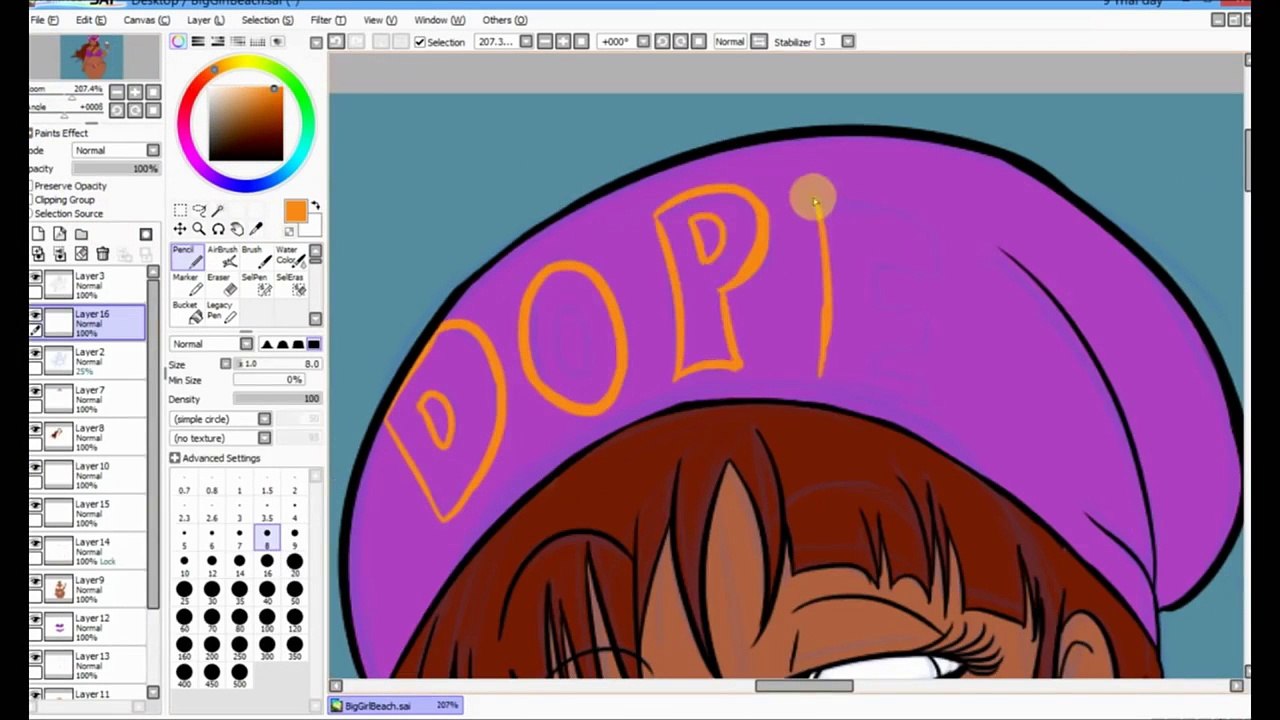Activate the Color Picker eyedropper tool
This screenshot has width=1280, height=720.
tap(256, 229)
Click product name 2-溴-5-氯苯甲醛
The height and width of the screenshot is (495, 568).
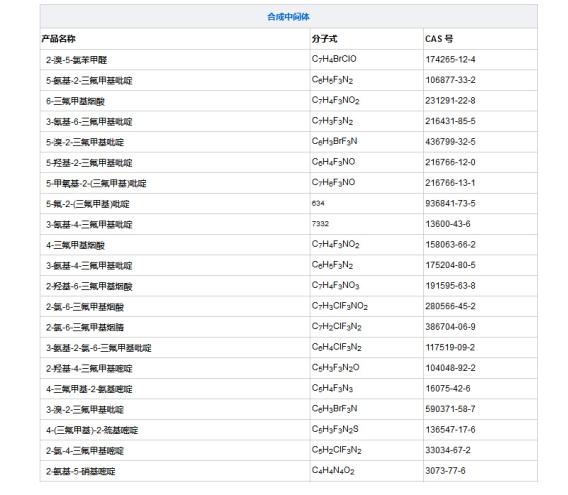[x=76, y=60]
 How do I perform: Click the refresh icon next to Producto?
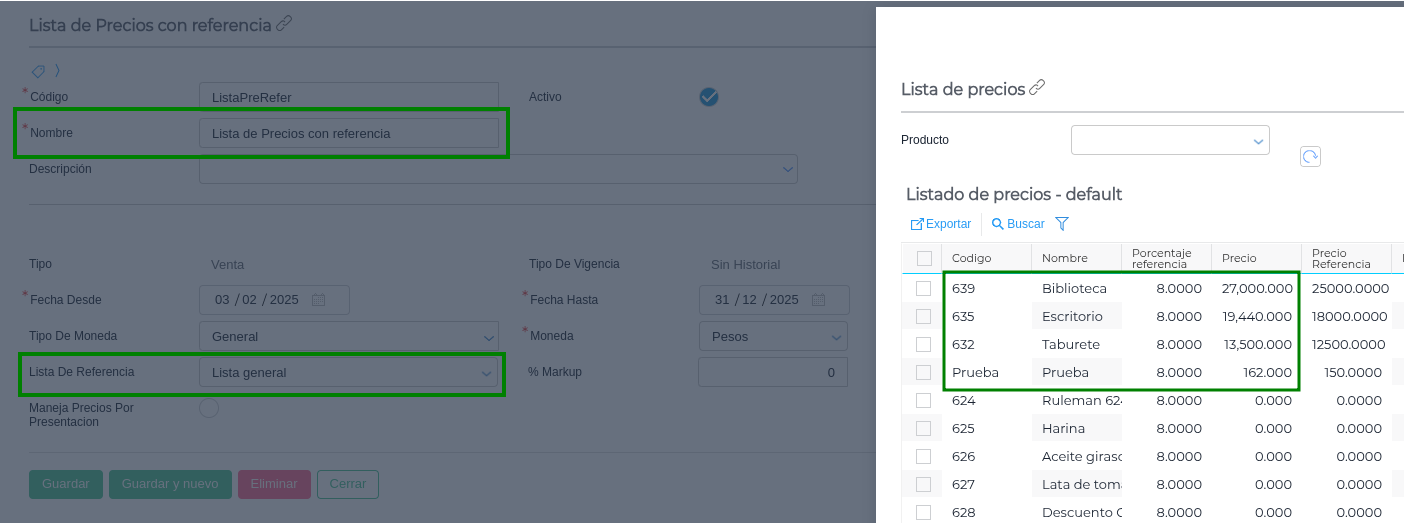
* * *
Every line of the records above where the string "Click" is found should be copied.

Click product name 2-溴-5-氯苯甲醛
 How do I perform: Click the refresh icon next to Producto?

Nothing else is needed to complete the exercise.